● **EXPLORE THE MATERIAL**:
**A.** Using the cis P-tau abstract, decide whether each statement agrees with it, answering yes or no and quoting the deciding words. (i) Patients with VCID showed tau tangles. (ii) Purified soluble cis P-tau was enough to induce progressive neurodegeneration. (iii) The single-cell RNA sequencing looked at old VCID mice.
**B.** Answer these questions from the cis P-tau abstract:
(i) What is the PubMed ID?
(ii) What is named as the likely inhibitor of Pin1?
(iii) In which cognitive function was impairment rescued in VCID mice?
:: STUDY TEXT ::
First Author  Qiu C Year  2021
Journal  Sci Transl Med Volume  13
Issue  596 PubMed ID  34078745
Mgi Jnum  J:308507 Mgi Id  MGI:6728688
Doi  10.1126/scitranslmed.aaz7615 Citation  Qiu C, et al. (2021) Cis P-tau underlies vascular contribution to cognitive impairment and dementia and can be effectively targeted by immunotherapy in mice. Sci Transl Med 13(596)
abstractText  Compelling evidence supports vascular contributions to cognitive impairment and dementia (VCID) including Alzheimer's disease (AD), but the underlying pathogenic mechanisms and treatments are not fully understood. Cis P-tau is an early driver of neurodegeneration resulting from traumatic brain injury, but its role in VCID remains unclear. Here, we found robust cis P-tau despite no tau tangles in patients with VCID and in mice modeling key aspects of clinical VCID, likely because of the inhibition of its isomerase Pin1 by DAPK1. Elimination of cis P-tau in VCID mice using cis-targeted immunotherapy, brain-specific Pin1 overexpression, or DAPK1 knockout effectively rescues VCID-like neurodegeneration and cognitive impairment in executive function. Cis mAb also prevents and ameliorates progression of AD-like neurodegeneration and memory loss in mice. Furthermore, single-cell RNA sequencing revealed that young VCID mice display diverse cortical cell type-specific transcriptomic changes resembling old patients with AD, and the vast majority of these global changes were recovered by cis-targeted immunotherapy. Moreover, purified soluble cis P-tau was sufficient to induce progressive neurodegeneration and brain dysfunction by causing axonopathy and conserved transcriptomic signature found in VCID mice and patients with AD with early pathology. Thus, cis P-tau might play a major role in mediating VCID and AD, and antibody targeting it may be useful for early diagnosis, prevention, and treatment of cognitive impairment and dementia after neurovascular insults and in AD.
:::
:: STORED DATA ::
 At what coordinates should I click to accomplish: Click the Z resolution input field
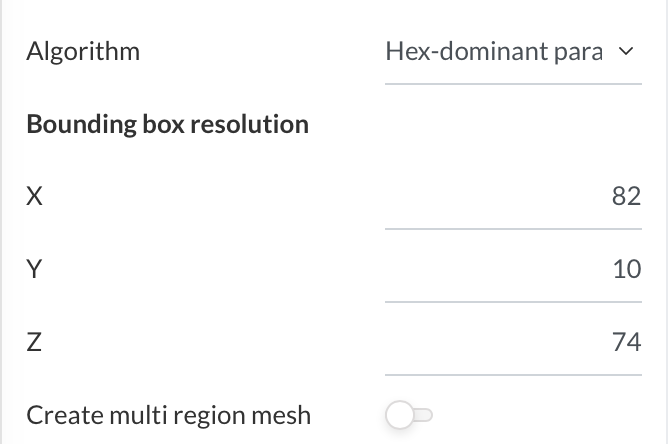[513, 343]
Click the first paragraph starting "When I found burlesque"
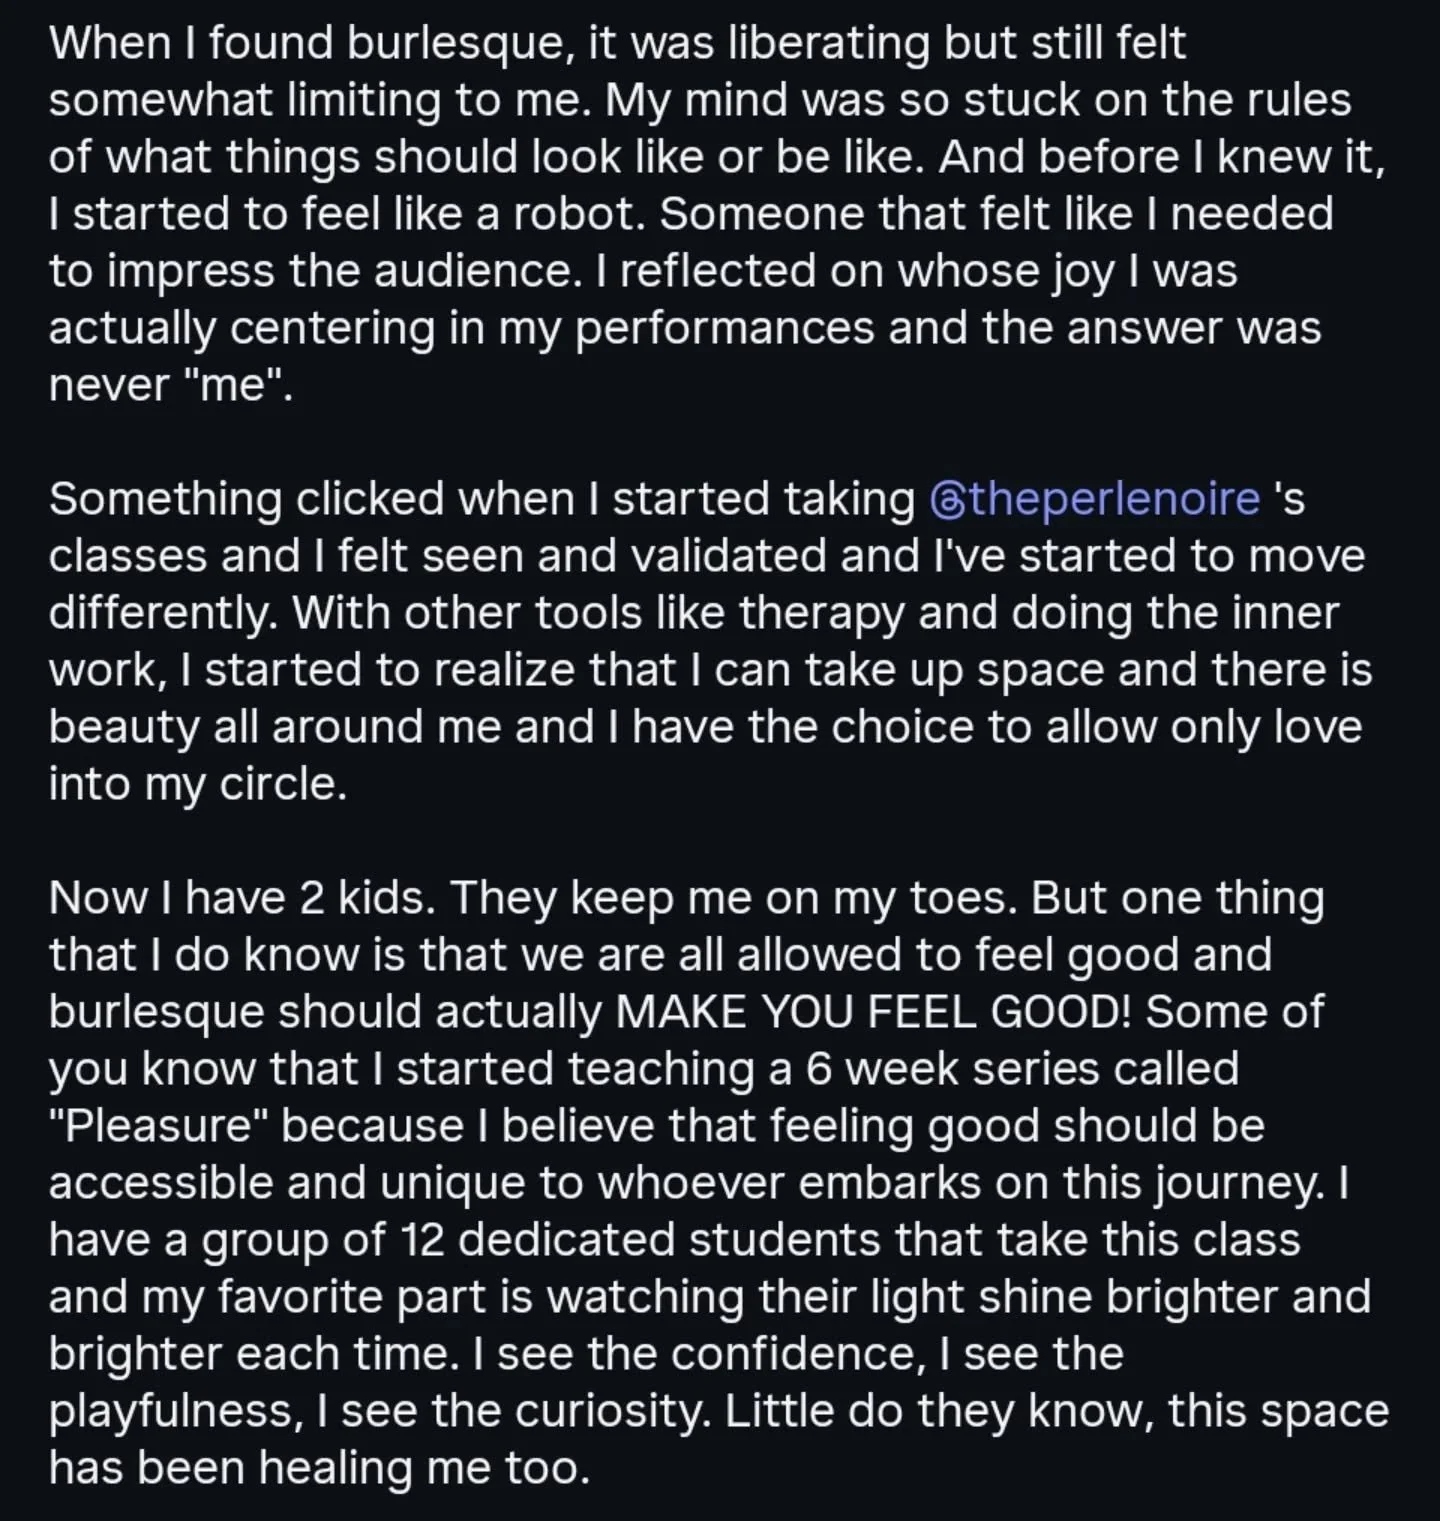 [x=717, y=214]
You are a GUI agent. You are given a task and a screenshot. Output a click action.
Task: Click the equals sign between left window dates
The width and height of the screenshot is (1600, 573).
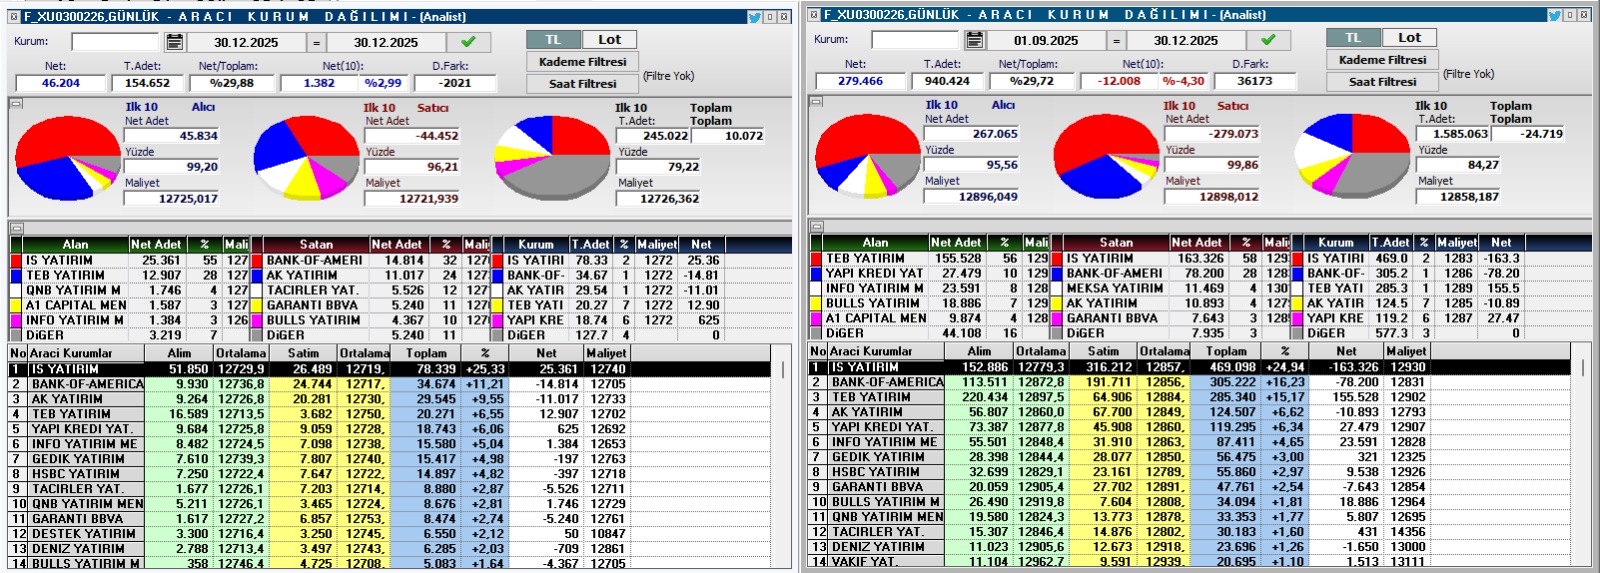[316, 42]
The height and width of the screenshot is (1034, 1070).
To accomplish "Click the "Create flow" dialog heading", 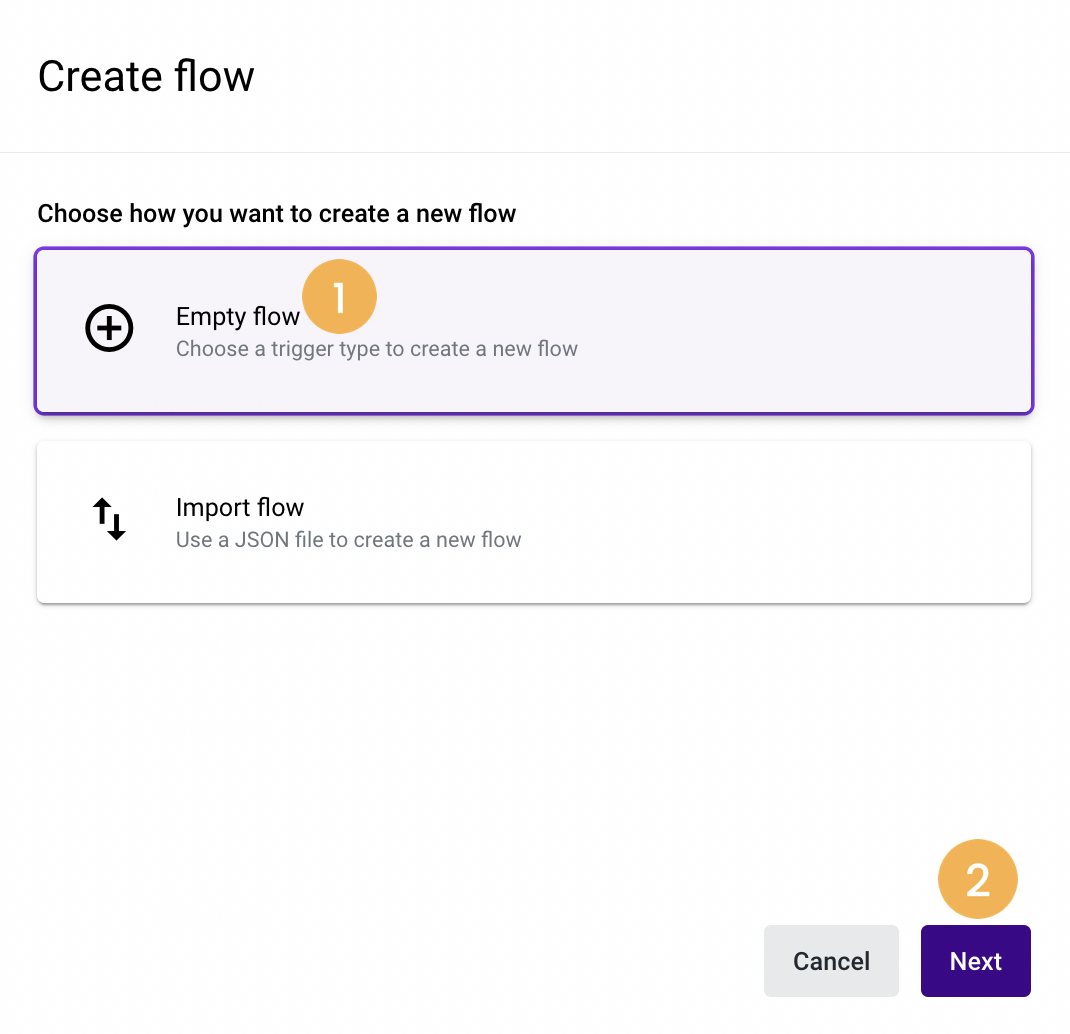I will coord(146,76).
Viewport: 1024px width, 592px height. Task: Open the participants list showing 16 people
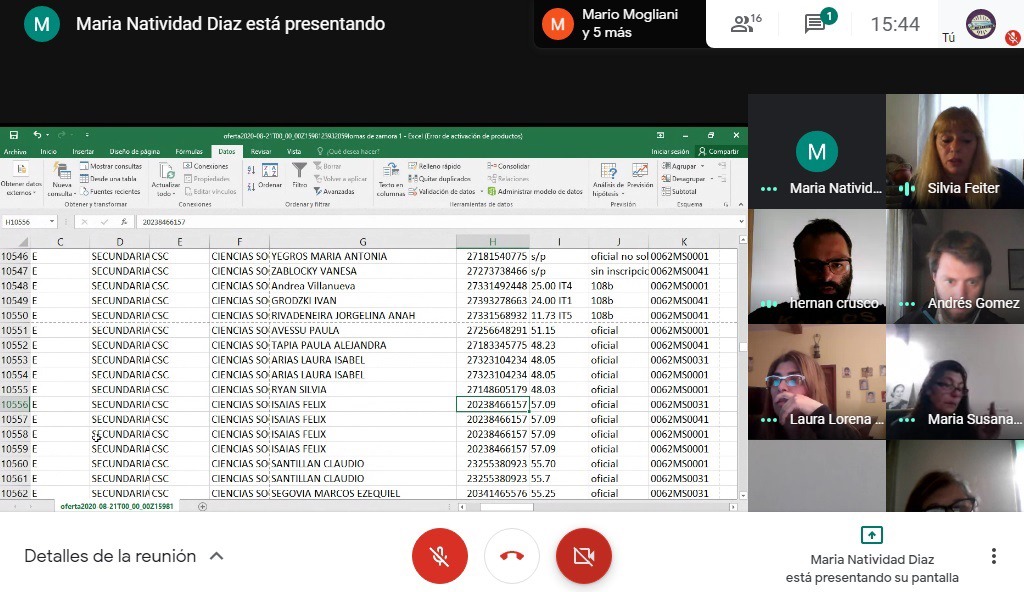[x=746, y=24]
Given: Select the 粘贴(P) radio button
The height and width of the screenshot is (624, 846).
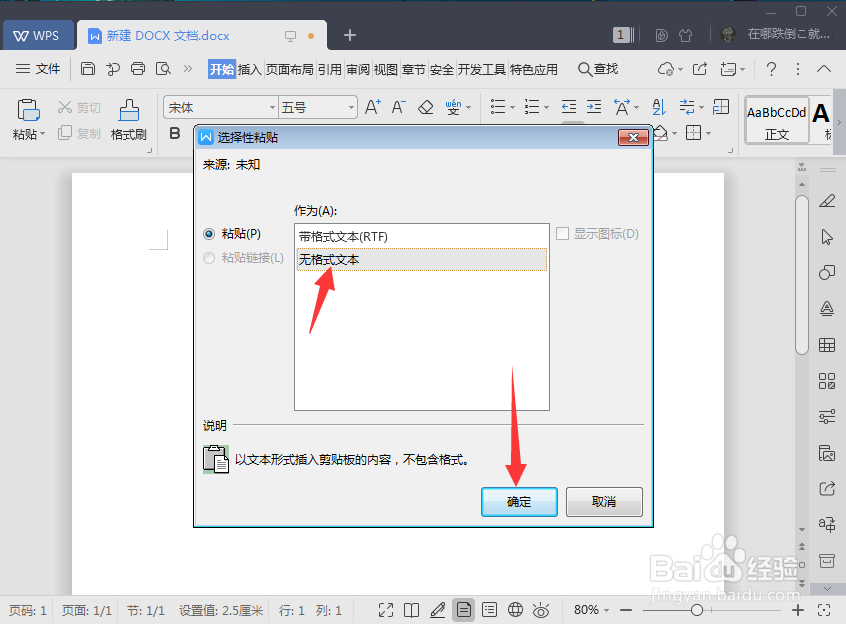Looking at the screenshot, I should pos(209,233).
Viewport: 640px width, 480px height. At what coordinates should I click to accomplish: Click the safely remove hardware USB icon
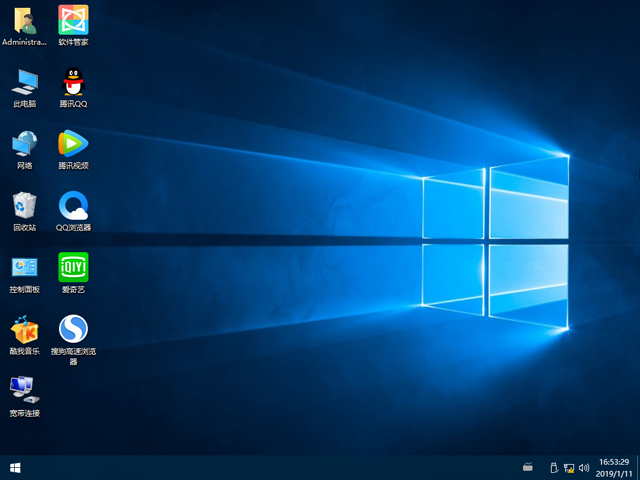click(553, 467)
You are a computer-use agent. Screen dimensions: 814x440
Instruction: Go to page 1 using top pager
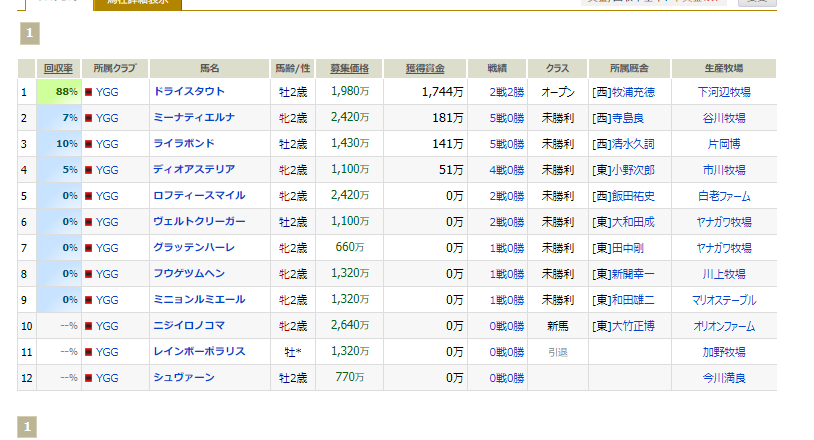click(x=29, y=34)
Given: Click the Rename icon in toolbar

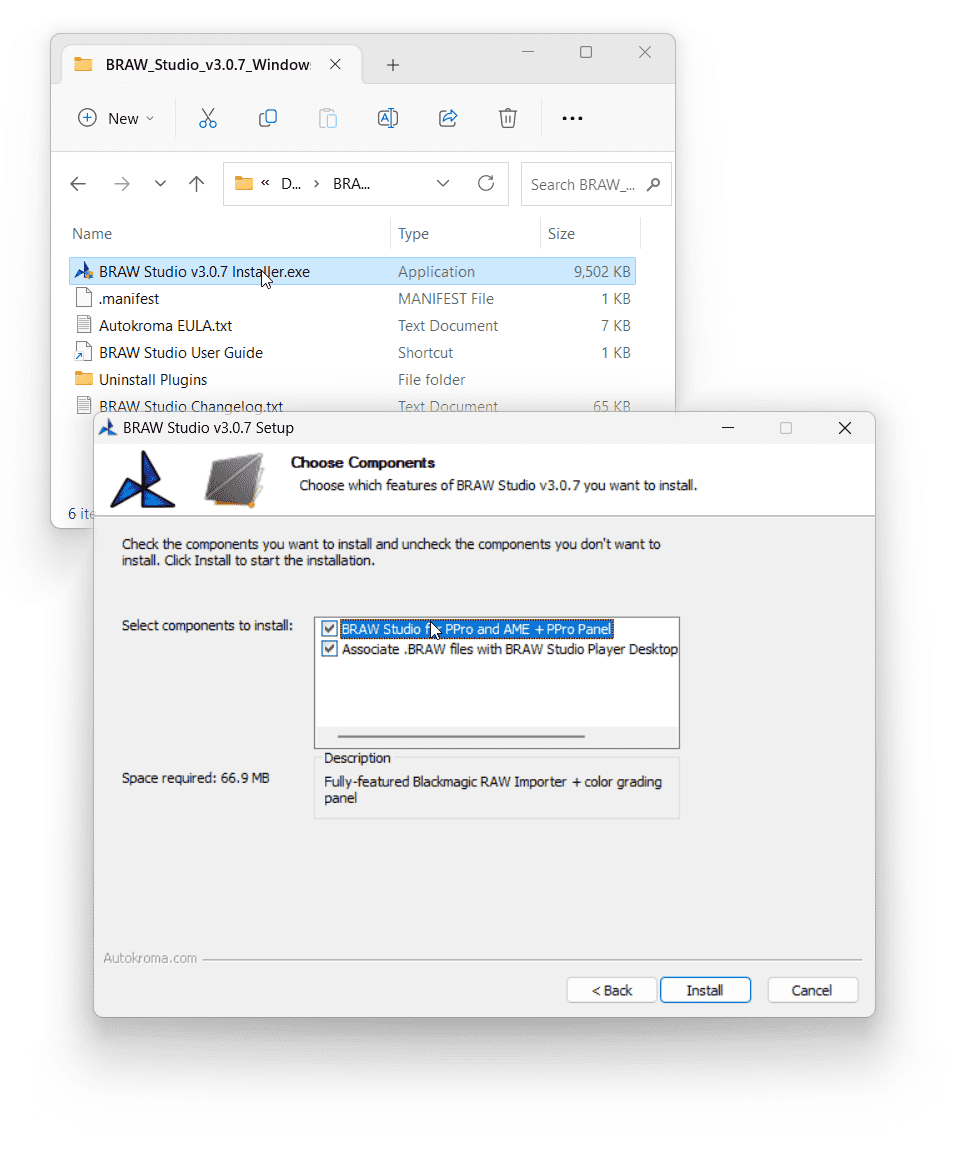Looking at the screenshot, I should tap(388, 118).
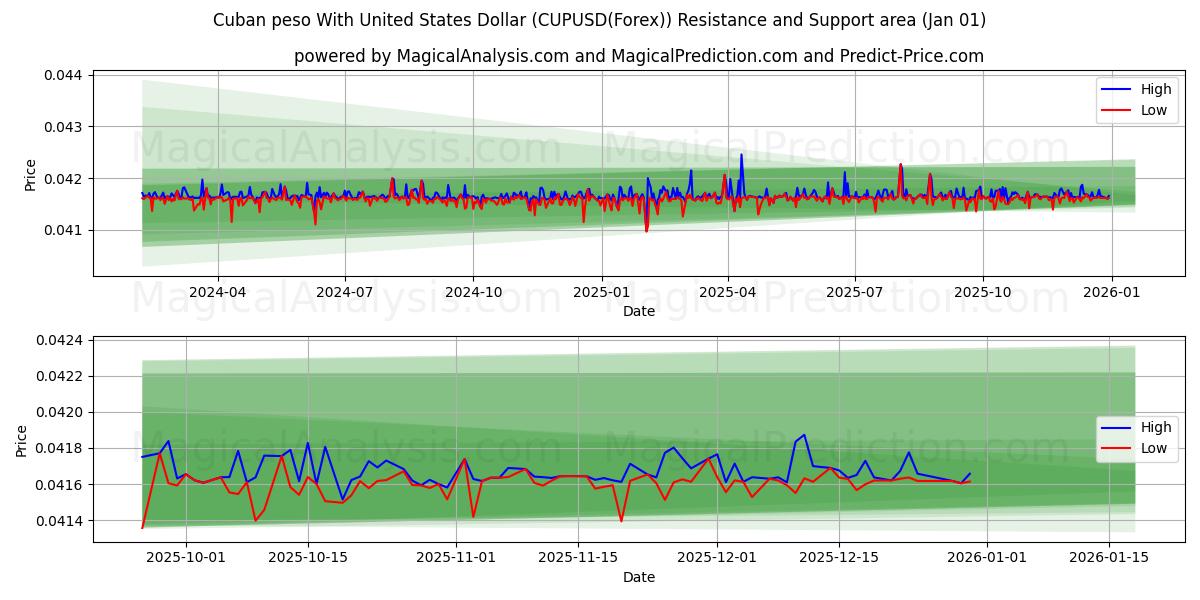Click the blue price spike near 2025-04
The width and height of the screenshot is (1200, 600).
pos(740,160)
:::
● **EXERCISE RESPONSES**:
**A.**
(i) No: "robust cis P-tau despite no tau tangles in patients with VCID"
(ii) Yes: "purified soluble cis P-tau was sufficient to induce progressive neurodegeneration"
(iii) No: "young VCID mice display diverse cortical cell type-specific transcriptomic changes"

**B.**
(i) 34078745
(ii) DAPK1
(iii) Executive function